(Collected data)
★ ★ ★ ★ ★ ★ ★

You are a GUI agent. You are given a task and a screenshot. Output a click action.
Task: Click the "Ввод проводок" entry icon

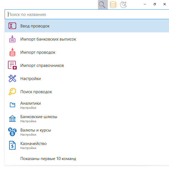12,26
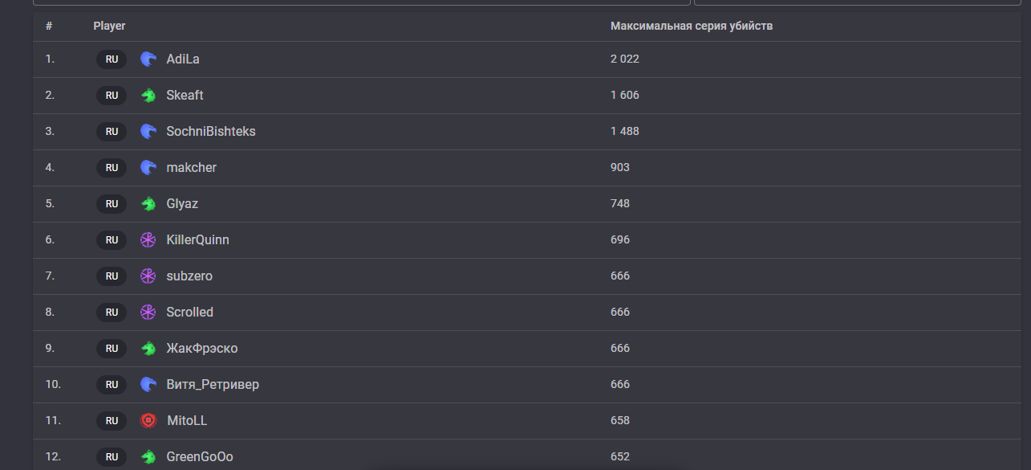1031x470 pixels.
Task: Click the green dragon icon beside Skeaft
Action: pyautogui.click(x=148, y=95)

★ ★ ★ ★ ★ ★ ★

Task statement:
Please repeat each record exactly and keep every picture out of the copy.

Reply:
You are a GUI agent. You are given a task and a screenshot. Output a click action.
Task: Click the "Ввод проводок" entry icon

12,26
1031x470 pixels.
Task: Click the green dragon icon beside Skeaft
Action: pyautogui.click(x=148, y=95)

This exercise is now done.